Gioka and Eliades (2004) suggested that the clinicians could use different strategies to reduce the material induced torque loss as: choosing increased torque prescriptions; insert large cross-section stainless steel archwire (.021x.025 inch.); use stainless-steel ligature rather than elastomeric ones [28].

The results of the present study suggest that in most of the systems, due to a dimensional inaccuracy or to a shape distortion, the slot-arch play is not predictable. From a clinical standpoint, it could be therefore difficult to reach treatment goals without compensating through manual bending, the poor accuracy of the bracket slot. The manufacturing inaccuracy is indeed a key factor in decreasing the clinical performance of the straight wire system [21, 29]. Moreover, in the light of our results, it seems of limited value to modify the brackets prescription by a few degrees in order to reach different clinical results. The orthodontic community should not only focus in determining the right prescription to reach the treatment goals but also ask for dimensionally accurate brackets, that allow to deliver the right prescription to their patients.

Strengths and limitations

The low method error, quantified by the inter and intraoperator reliability, the large number of systems involved, the interbatch assessment, and the single blind design adopted, can be considered strengths of the current study.
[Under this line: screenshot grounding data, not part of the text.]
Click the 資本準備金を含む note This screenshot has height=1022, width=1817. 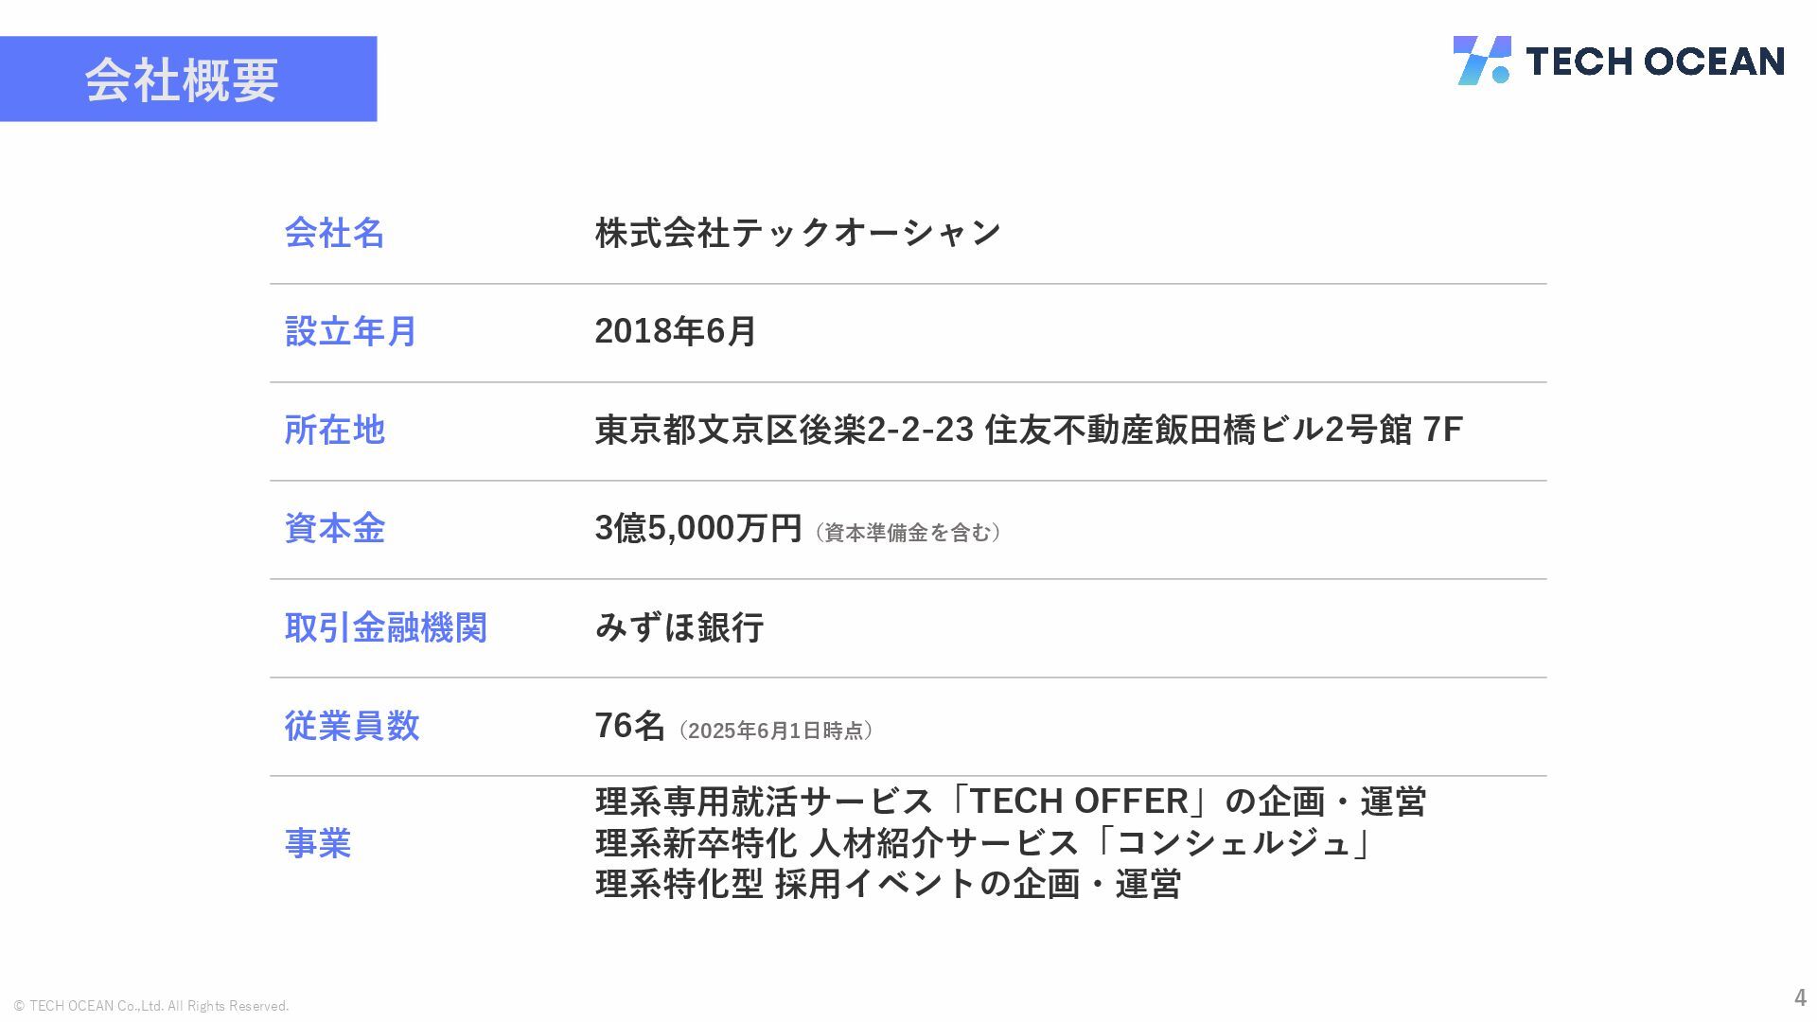[908, 533]
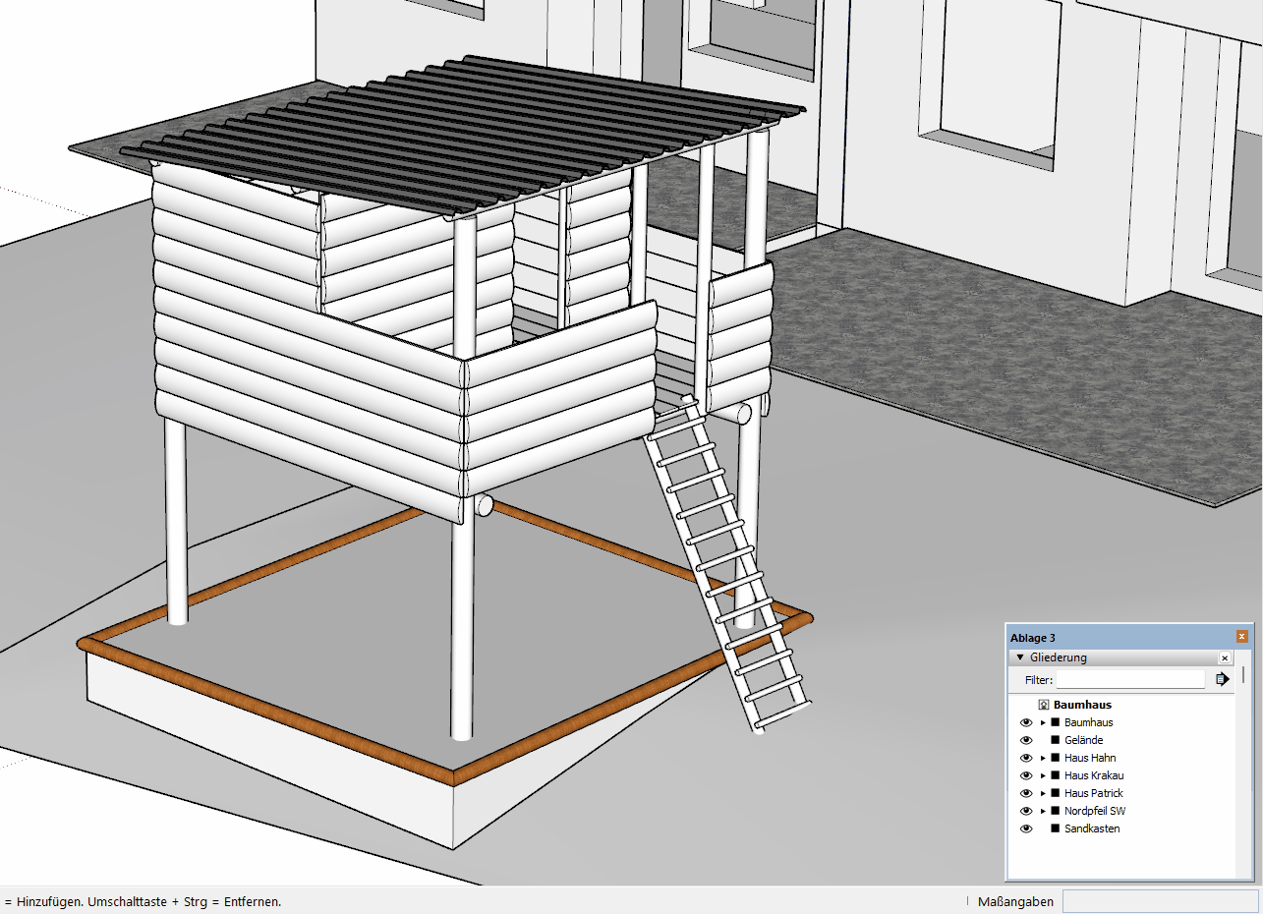Expand the Baumhaus group in the outliner
Screen dimensions: 1263x914
1043,722
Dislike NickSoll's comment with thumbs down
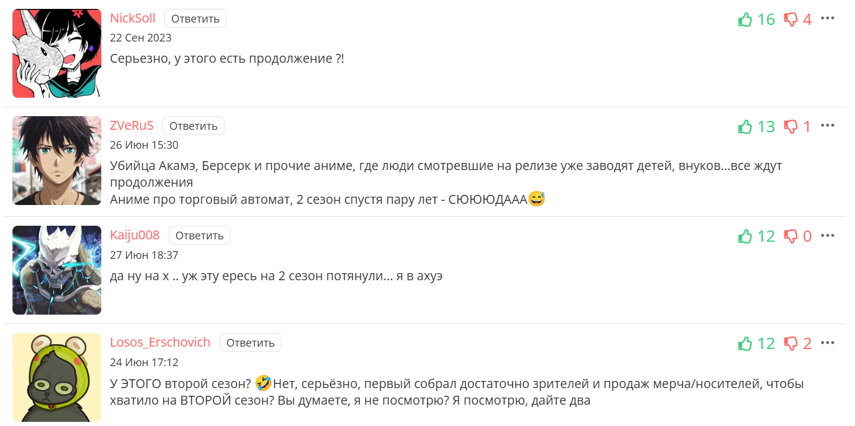855x426 pixels. coord(791,20)
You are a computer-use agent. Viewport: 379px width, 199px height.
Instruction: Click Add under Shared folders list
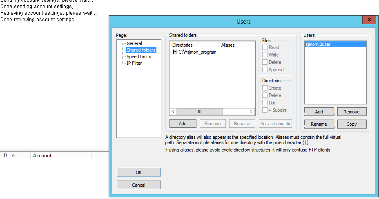pos(183,124)
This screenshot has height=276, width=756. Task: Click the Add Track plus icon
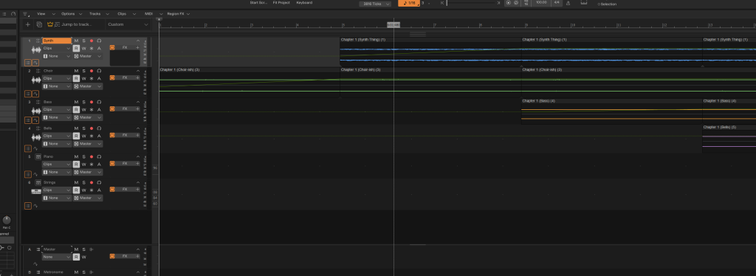(27, 24)
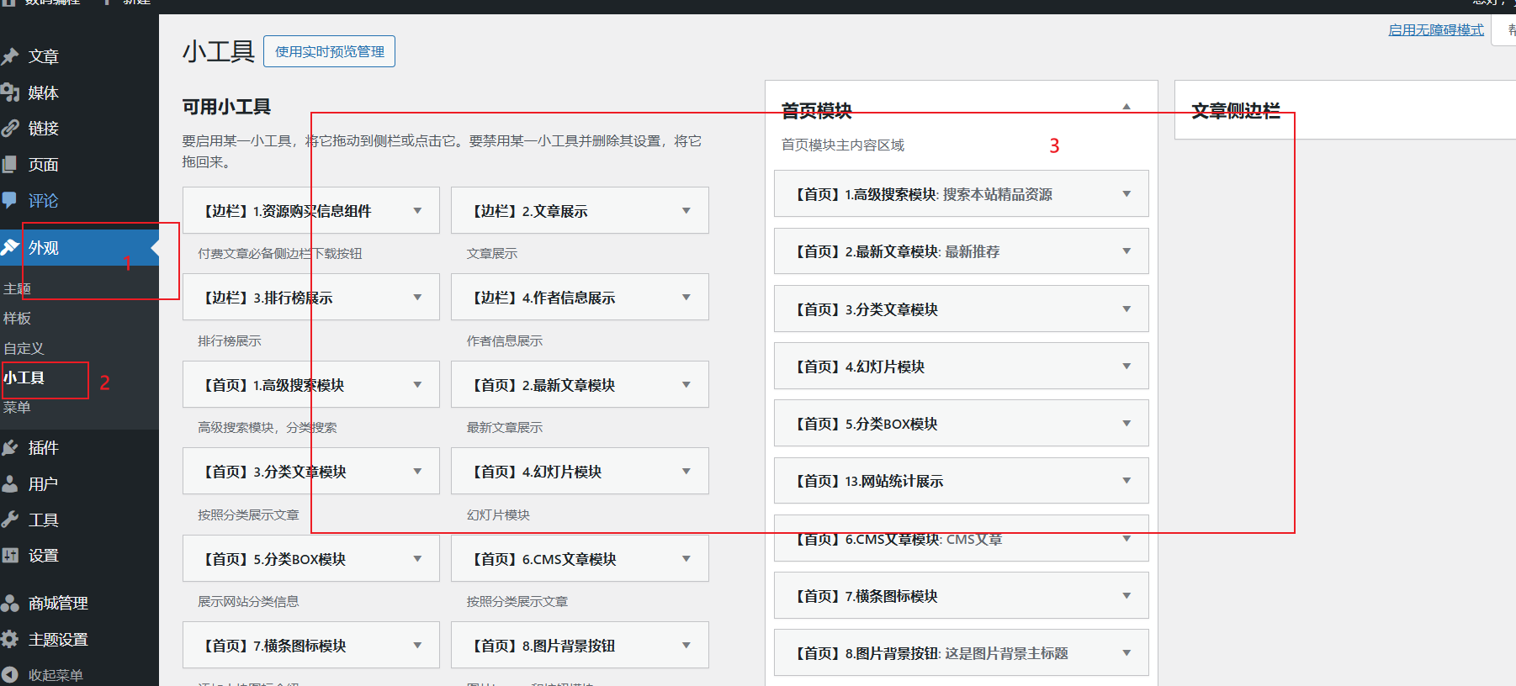Expand 【首页】4.幻灯片模块 in 首页模块 area

1126,367
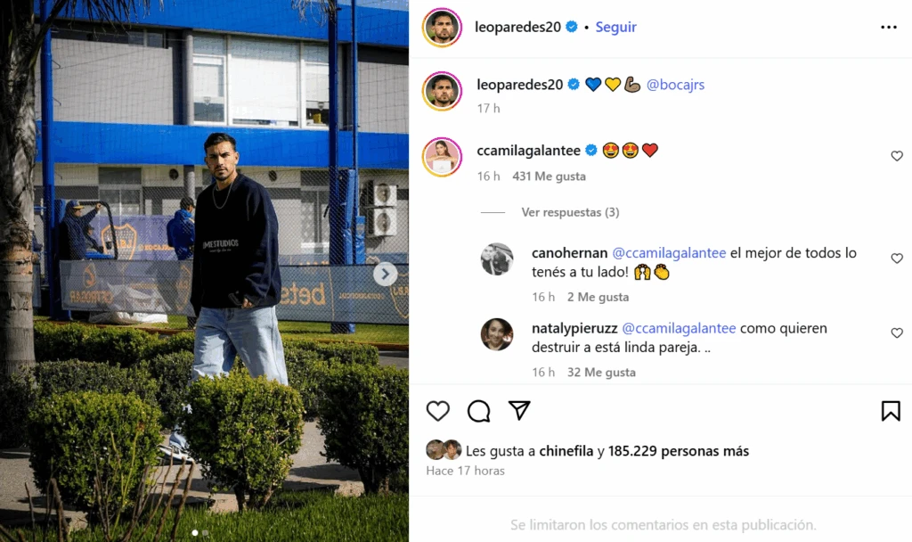Open the @bocajrs mention link
This screenshot has width=912, height=542.
coord(675,85)
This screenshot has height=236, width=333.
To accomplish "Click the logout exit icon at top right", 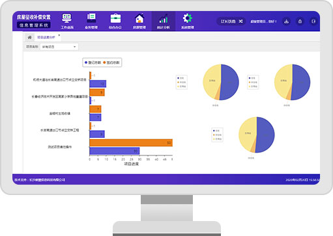I will point(313,21).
A number of limitations of this study should also be acknowledged. We did not include stainless steel brackets manufactured by procedures different than MIM or different types of brackets as the self-ligating ones. Ceramic brackets were not included in the current study either. All measurements were performed from the distal side not assessing the mesial one, although all previous studies analysed only one side [10, 12, 13, 22, 23], this protocol can hinder the slot dimensional asymmetry.

Conclusions

Within the limitations of the current study, it can be stated that the quality standards of the ISO 27020:2019 are not respected in the vast majority of the analysed bracket systems. Adherence to the recommended standards and quality controls must be enforced throughout the manufacturing process, as orthodontic brackets are a precision medical device. Among the analysed systems, only one, displayed an actual slot height not significantly different from the nominal one from a statistical standpoint. Four of the analysed systems presented a slot height mean value out of the tolerance limits of the ISO 27020:2019. Only four systems presented a low interbatch variability with all brackets of the sample respecting the tolerance limits established by the norm. Most of the systems presented divergent walls.